Write out the records word for word.
Start of The data
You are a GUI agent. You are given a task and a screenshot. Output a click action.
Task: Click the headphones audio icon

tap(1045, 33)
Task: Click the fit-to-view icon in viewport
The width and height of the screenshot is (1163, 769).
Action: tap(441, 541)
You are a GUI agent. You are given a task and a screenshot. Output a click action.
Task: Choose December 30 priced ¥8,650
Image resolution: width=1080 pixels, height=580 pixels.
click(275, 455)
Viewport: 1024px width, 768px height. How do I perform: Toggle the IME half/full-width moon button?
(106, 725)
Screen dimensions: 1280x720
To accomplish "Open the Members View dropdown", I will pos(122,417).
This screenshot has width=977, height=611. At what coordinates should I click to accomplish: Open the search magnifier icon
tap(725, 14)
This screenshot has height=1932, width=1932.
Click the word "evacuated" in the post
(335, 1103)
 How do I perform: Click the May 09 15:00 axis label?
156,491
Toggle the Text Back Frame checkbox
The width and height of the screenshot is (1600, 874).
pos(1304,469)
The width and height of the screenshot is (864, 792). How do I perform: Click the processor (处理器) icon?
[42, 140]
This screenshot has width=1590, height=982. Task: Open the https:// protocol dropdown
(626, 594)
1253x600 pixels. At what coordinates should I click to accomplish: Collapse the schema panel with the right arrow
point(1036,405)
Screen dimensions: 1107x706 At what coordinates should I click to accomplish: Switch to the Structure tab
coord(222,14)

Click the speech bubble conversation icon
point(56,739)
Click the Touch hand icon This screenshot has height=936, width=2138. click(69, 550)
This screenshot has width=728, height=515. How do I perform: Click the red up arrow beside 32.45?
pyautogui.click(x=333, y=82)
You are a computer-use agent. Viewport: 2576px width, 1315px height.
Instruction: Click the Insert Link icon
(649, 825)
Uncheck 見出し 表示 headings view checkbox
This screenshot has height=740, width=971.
End of The data
▸ Result of this exercise
You are a GUI agent. You are given a task and a screenshot. Output a click action.
Task: Click the headphones audio icon

tap(1045, 33)
Task: Click the fit-to-view icon in viewport
The width and height of the screenshot is (1163, 769).
Action: tap(441, 541)
You are a GUI agent. You are given a task and a screenshot. Output a click action.
Task: Choose December 30 priced ¥8,650
Image resolution: width=1080 pixels, height=580 pixels.
click(275, 455)
Viewport: 1024px width, 768px height. How do I perform: Toggle the IME half/full-width moon button?
(106, 725)
Screen dimensions: 1280x720
To accomplish "Open the Members View dropdown", I will pos(122,417).
This screenshot has width=977, height=611. At what coordinates should I click to accomplish: Open the search magnifier icon
tap(725, 14)
This screenshot has height=1932, width=1932.
Click the word "evacuated" in the post
(335, 1103)
 How do I perform: Click the May 09 15:00 axis label?
156,491
Toggle the Text Back Frame checkbox
The width and height of the screenshot is (1600, 874).
pos(1304,469)
The width and height of the screenshot is (864, 792). How do I perform: Click the processor (处理器) icon?
[42, 140]
This screenshot has width=1590, height=982. Task: Open the https:// protocol dropdown
(626, 594)
1253x600 pixels. At what coordinates should I click to accomplish: Collapse the schema panel with the right arrow
point(1036,405)
Screen dimensions: 1107x706 At what coordinates should I click to accomplish: Switch to the Structure tab
coord(222,14)

Click the speech bubble conversation icon
point(56,739)
Click the Touch hand icon This screenshot has height=936, width=2138. click(69, 550)
This screenshot has width=728, height=515. How do I perform: Click the red up arrow beside 32.45?
pyautogui.click(x=333, y=82)
You are a computer-use agent. Viewport: 2576px width, 1315px height.
Instruction: Click the Insert Link icon
(649, 825)
Uncheck 見出し 表示 headings view checkbox
This screenshot has height=740, width=971.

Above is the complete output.